**Çözülecek Problemler**
**a.** Kolombiya barış süreciyle ilgili yazıya göre aşağıdaki soruları cevaplayın.
(i) Anlaşma hangi tarihte halkoyuna sunulacak?
(ii) Müzakere süreci kaç gündem maddesi üzerinden yürütüldü?
(iii) Barış süreci FARC'ın münferit eylemleri nedeniyle kaç kez kesintiye uğradı?
**b.** Kolombiya barış süreciyle ilgili yazıda "Altı gündem maddesi" sözlerinden "istediğini ortaya koydu." sözlerine kadar uzanan bölümü hiç değiştirmeden yeniden yazın.
**c.** Kolombiya barış süreciyle ilgili yazıyı son cümlesinden sonra devam ettirin.

Akın ÖZÇER
PKK’nın çöpe attığı Türkiye’deki Çözüm Süreciyle aşağı yukarı aynı dönemde Oslo’da başlayan ve Havana müzakereleriyle devam eden Kolombiya barış süreci, Kolombiya Silahlı Devrimci Güçleri FARC’ın münferit eylemleri nedeniyle yedi kez kesintiye uğramış olsa da, hükümetin müzakere heyeti Başkanı Humberto de la Calle’nin ifadesiyle “olabilecek en iyi” anlaşmayla sonuçlanmış bulunuyor. Anlaşma 2 Ekimde halkoyuna sunulacak.
Altı gündem maddesi üzerinden yürütülen müzakere süreciyle ilgili “Kolombiya barış sürecinde son dönemeç” başlıklı son yazımda altını çizdiğim gibi, “bu başarıda, muhalefetin (…) Çözüm Sürecimizin mimarı Cumhurbaşkanı Erdoğan gibi “diktatör” olmakla suçladığı Devlet Başkanı Juan Manuel Santos’un (…) kararlılığının yanı sıra, FARC’ın süreci PKK gibi torpillememiş olmasının da rolü var. “ FARC, hükümetin süreç boyunca eylemsizliği şart koşmasına ve her eyleminin ardından müzakereleri askıya almasına karşın, PKK’nın 7 Haziran öncesinden başlayarak yaptığının aksine, sürecin mimarı Santos’u devirmek gibi mantık dışı bir hedefe hiç yönelmedi ve barışı içtenlikle istediğini ortaya koydu.

**Gösterilen Bilgiler**
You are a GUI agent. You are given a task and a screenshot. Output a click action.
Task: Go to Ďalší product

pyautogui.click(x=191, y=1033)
...
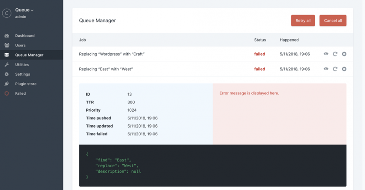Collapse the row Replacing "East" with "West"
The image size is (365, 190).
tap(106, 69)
* * *
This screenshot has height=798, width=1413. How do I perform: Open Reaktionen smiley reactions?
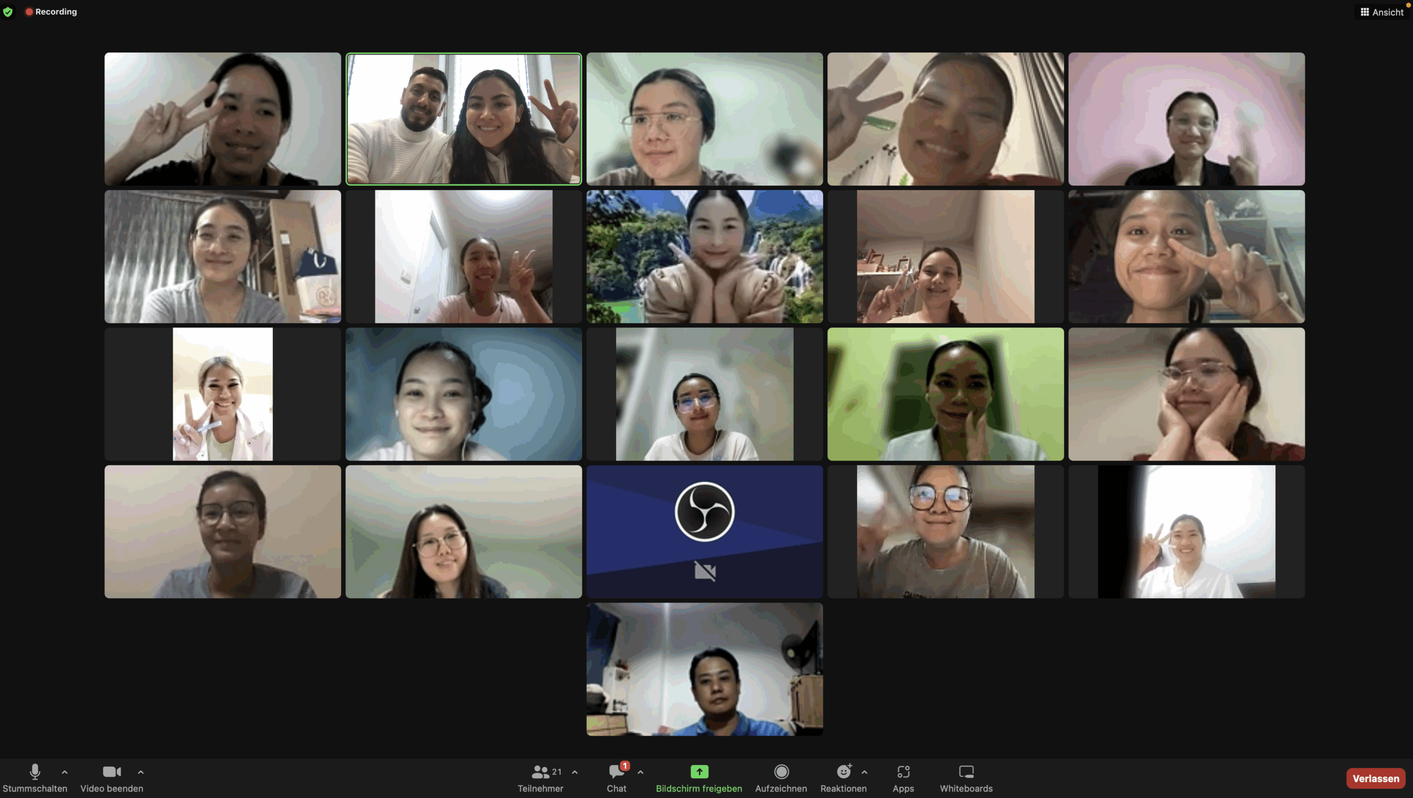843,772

**Verilen Cevaplar**
**a.**
(i) 2 Ekimde.
(ii) Altı gündem maddesi üzerinden.
(iii) Yedi kez.

**b.**
Altı gündem maddesi üzerinden yürütülen müzakere süreciyle ilgili “Kolombiya barış sürecinde son dönemeç” başlıklı son yazımda altını çizdiğim gibi, “bu başarıda, muhalefetin (…) Çözüm Sürecimizin mimarı Cumhurbaşkanı Erdoğan gibi “diktatör” olmakla suçladığı Devlet Başkanı Juan Manuel Santos’un (…) kararlılığının yanı sıra, FARC’ın süreci PKK gibi torpillememiş olmasının da rolü var. “ FARC, hükümetin süreç boyunca eylemsizliği şart koşmasına ve her eyleminin ardından müzakereleri askıya almasına karşın, PKK’nın 7 Haziran öncesinden başlayarak yaptığının aksine, sürecin mimarı Santos’u devirmek gibi mantık dışı bir hedefe hiç yönelmedi ve barışı içtenlikle istediğini ortaya koydu.

**c.**
Konunun bu yönü barış süreçlerinin başarısı açısından büyük önem taşıyor. Javier Lafuente, El País’te yayımlanan “El giro de las FARC” (FARC’ın dönüşümü) başlıklı analizinde FARC’ın Oslo’dan itibaren barış yolunda giderek daha olumlu tutum izlediğine, bir dönüşüm geçirdiğine dikkat çekiyor. Terör örgütünün temsilcisi Iván Márquez’in Oslo’da görüşmelere başlarken okuduğu metnin son derece saldırgan ifadeler ve dünyanın artık geride bıraktığı dogmatik kavramlar içerdiğine işaret eden Lafuente, onu dinleyenlerin o zaman sürecin barışla noktalanacağına hiç ihtimal vermediğini de hatırlatıyor. (http://internacional.elpais.com/internacional/2016/08/24/colombia/1472066477_678821.html)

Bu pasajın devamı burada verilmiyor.